As generative image editing advances, image manipulation localization (IML) must handle both traditional manipulations with conspicuous forensic artifacts and diffusion-generated edits that appear locally realistic. Existing methods typically rely on either low-level forensic cues or high-level semantics alone, leading to a fundamental micro--macro gap. To bridge this gap, we propose FASA, a unified framework for localizing both traditional and diffusion-generated manipulations. Specifically, we extract manipulation-sensitive frequency cues through an adaptive dual-band DCT module and learn manipulation-aware semantic priors via patch-level contrastive alignment on frozen CLIP representations.
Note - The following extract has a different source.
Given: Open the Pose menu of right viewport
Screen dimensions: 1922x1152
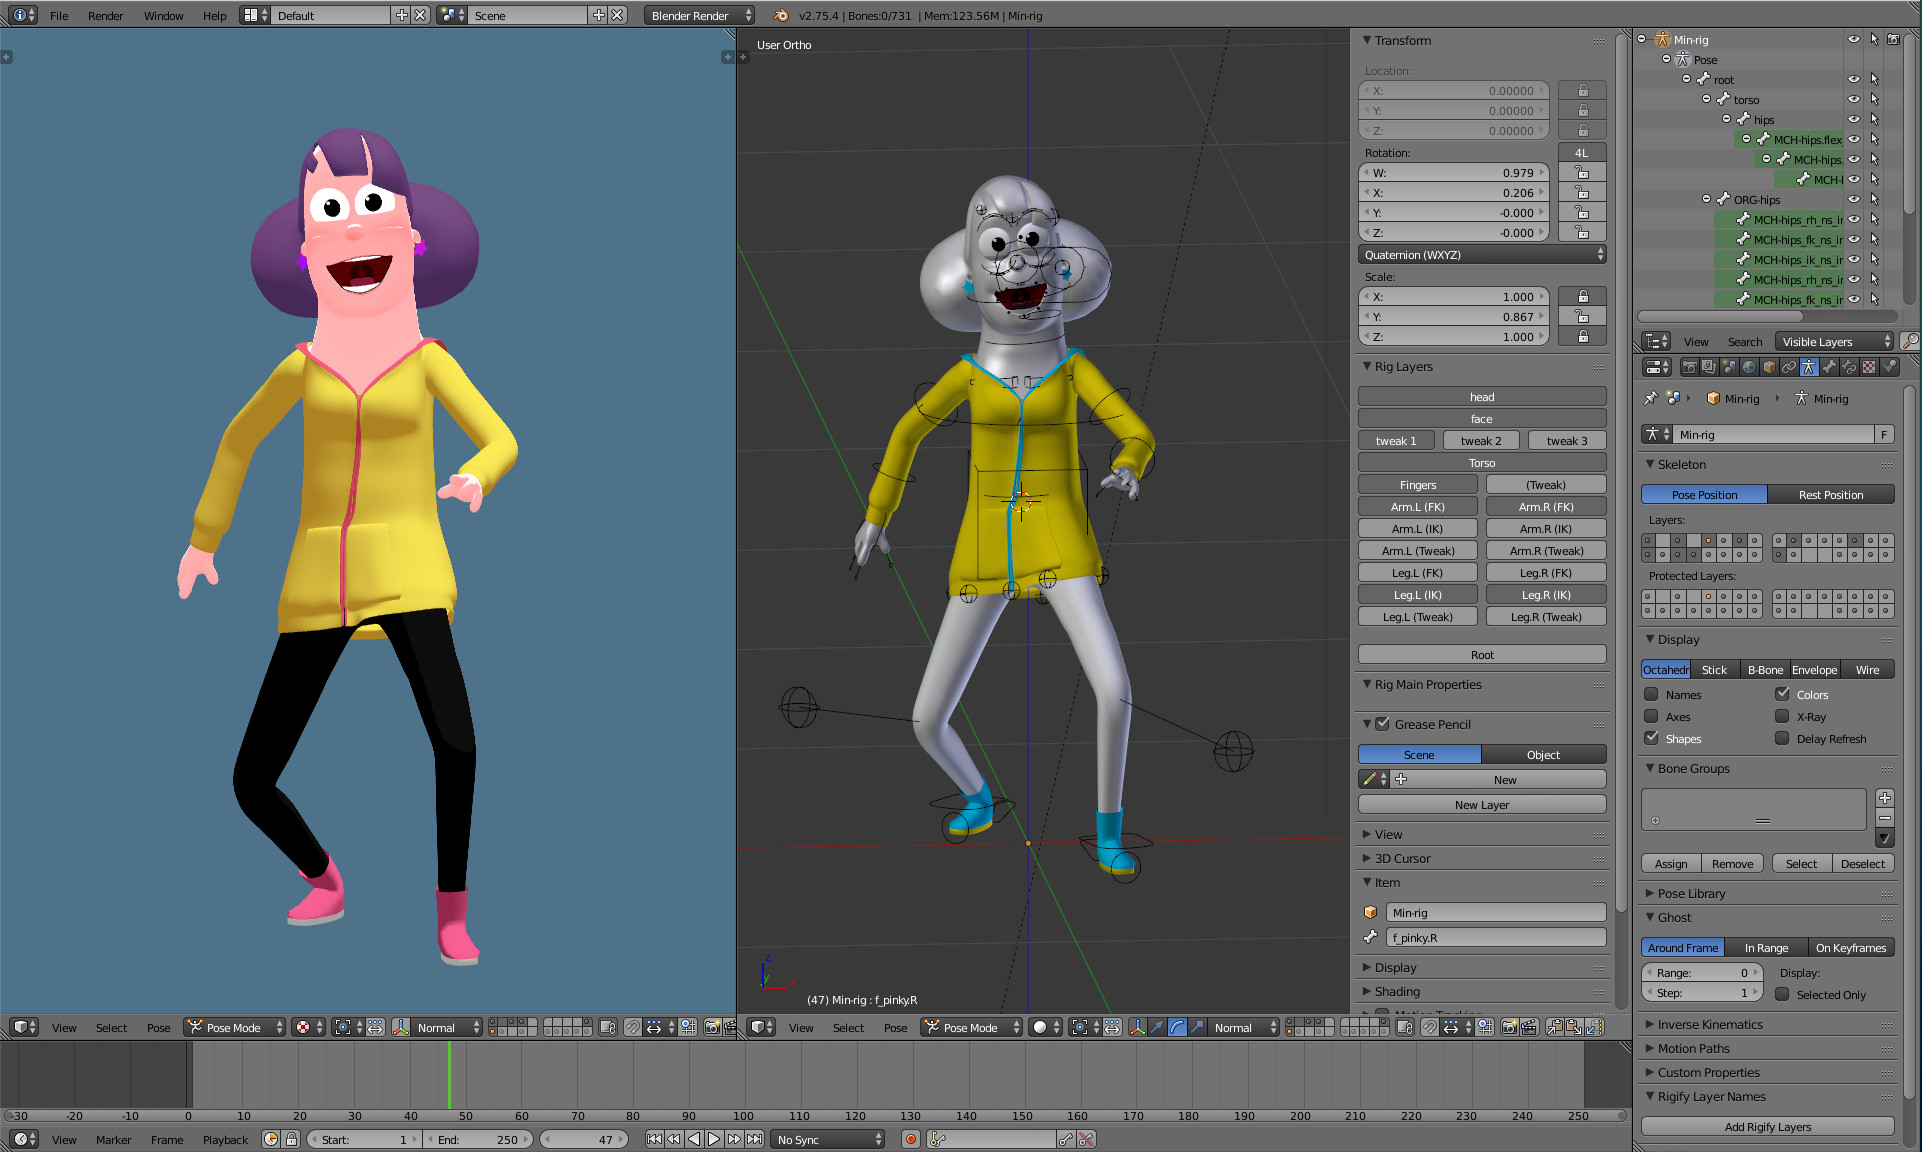Looking at the screenshot, I should tap(895, 1027).
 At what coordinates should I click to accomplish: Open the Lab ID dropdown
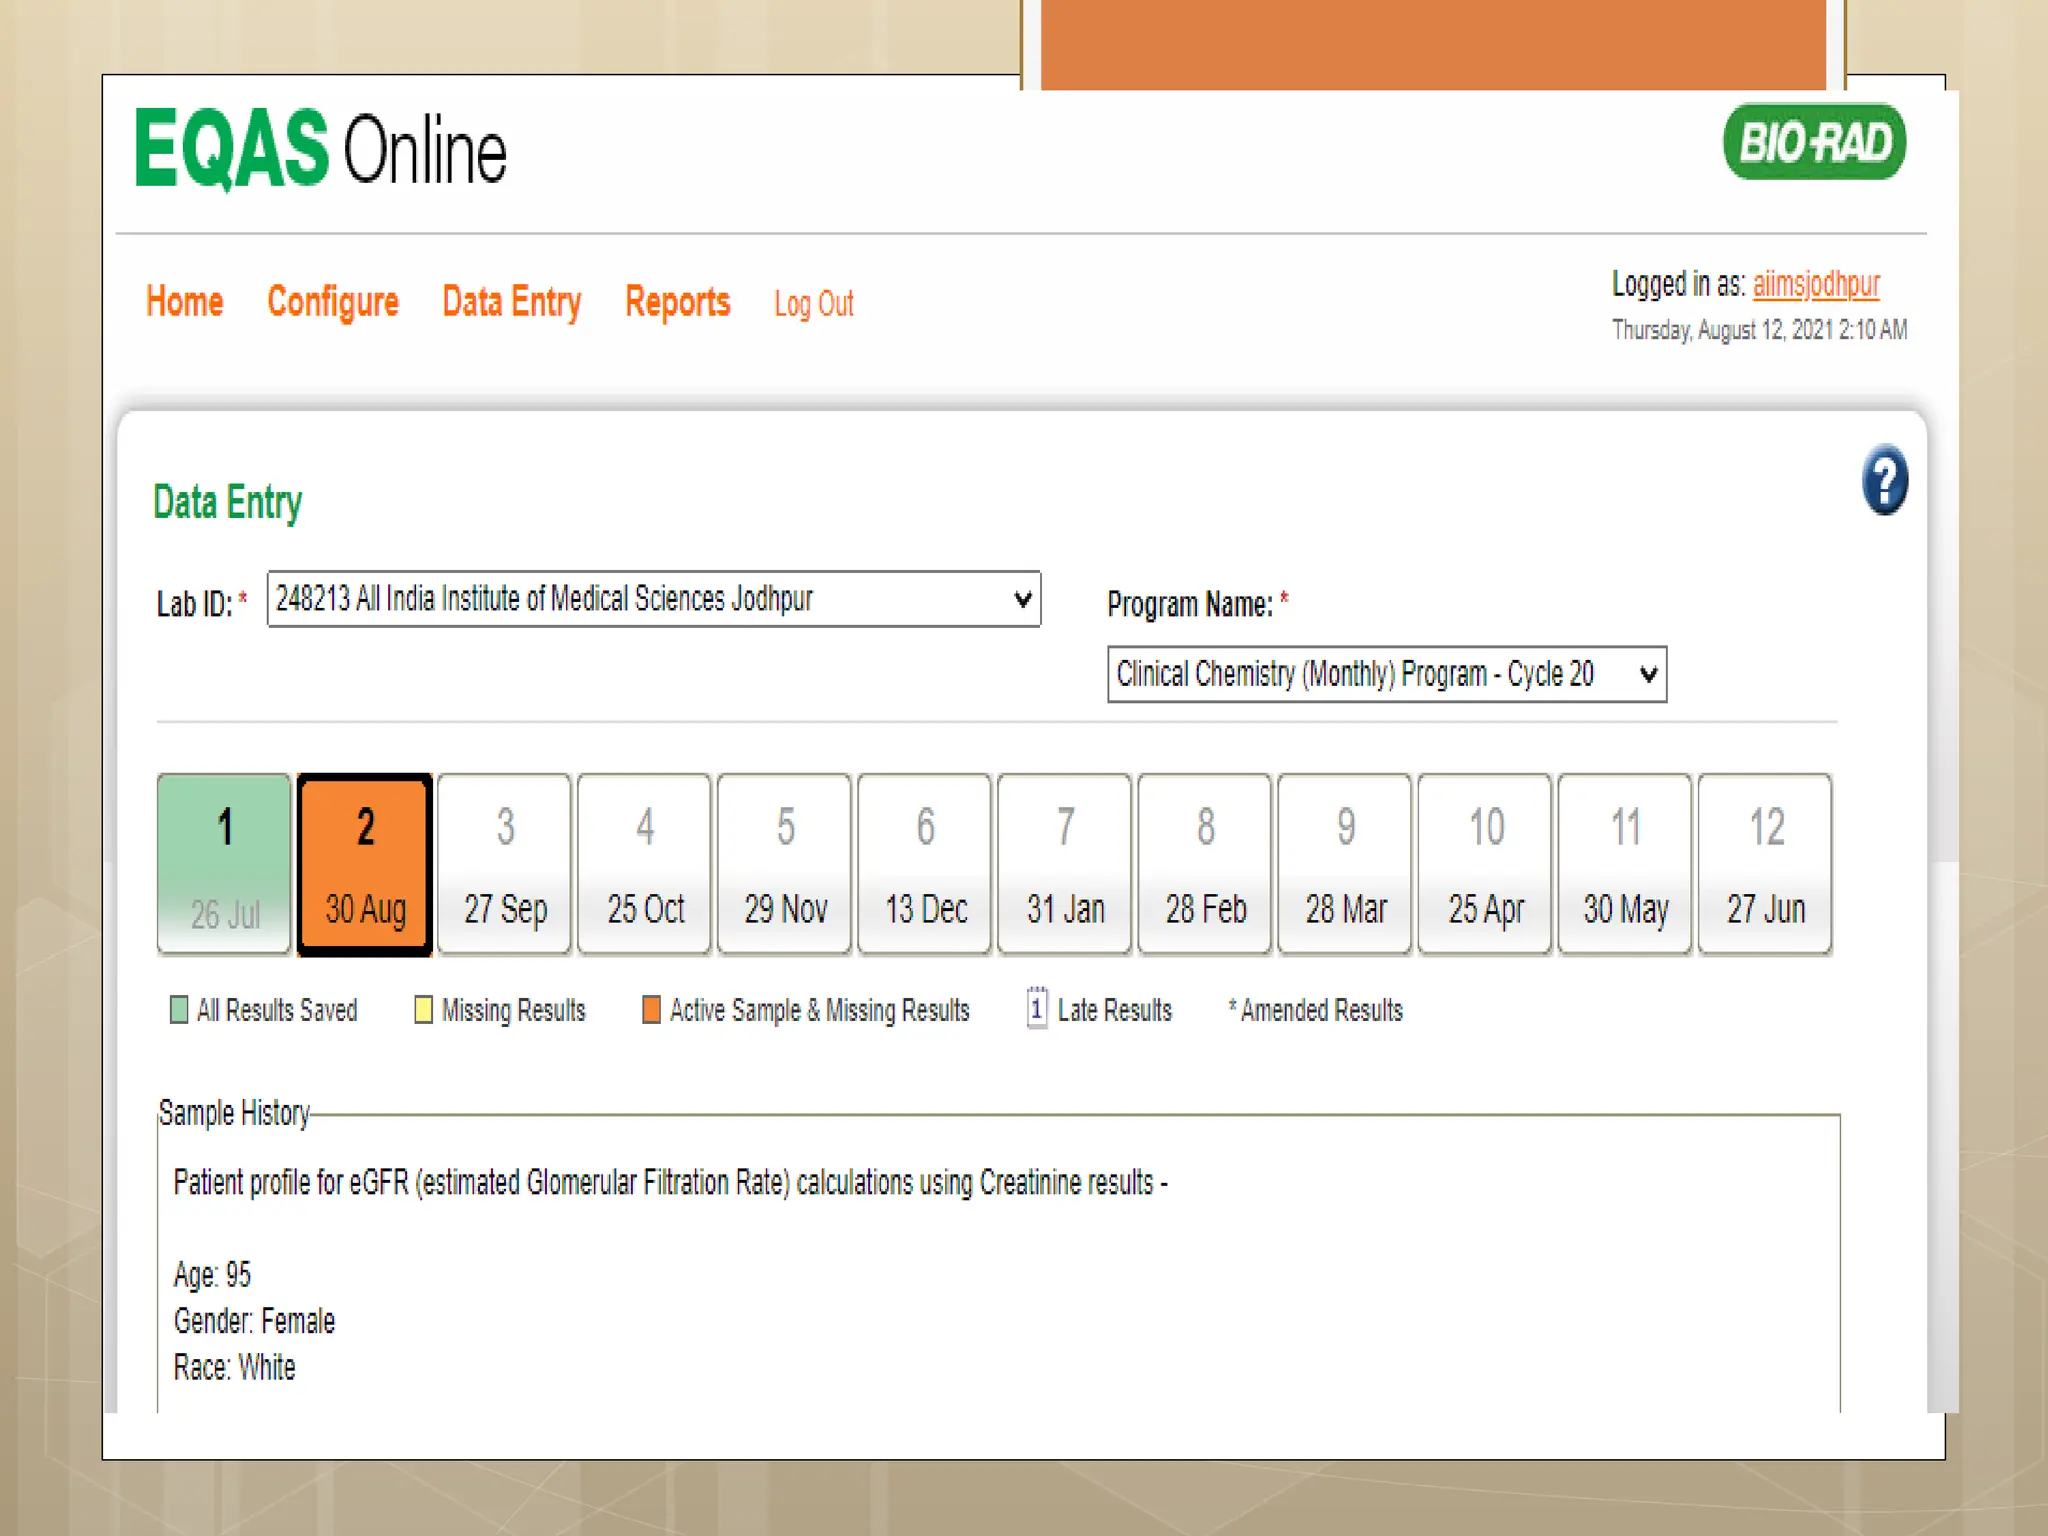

We then inject these priors into a hierarchical frequency pathway through a semantic-frequency side adapter for multi-scale feature interaction, and employ a prototype-guided, frequency-gated mask decoder to integrate semantic consistency with boundary-aware localization for tampered region prediction. Extensive experiments on OpenSDI and multiple traditional manipulation benchmarks demonstrate state-of-the-art localization performance, strong cross-generator and cross-dataset generalization, and robust performance under common image degradations.